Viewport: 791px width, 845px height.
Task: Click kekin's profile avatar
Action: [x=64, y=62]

--

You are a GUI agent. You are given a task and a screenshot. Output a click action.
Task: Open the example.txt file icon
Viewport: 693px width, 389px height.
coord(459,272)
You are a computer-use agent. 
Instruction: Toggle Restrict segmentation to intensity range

==

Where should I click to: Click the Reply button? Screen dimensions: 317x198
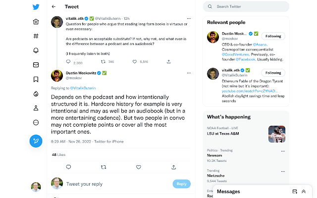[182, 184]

§ TASK OBJECTIVE
The exercise is to copy out every line above that has the word "agent" in it.

§ RESULT OF THIS EXERCISE
You are a GUI agent. You are given a task and a screenshot. Output a click action.
You are a computer-use agent. 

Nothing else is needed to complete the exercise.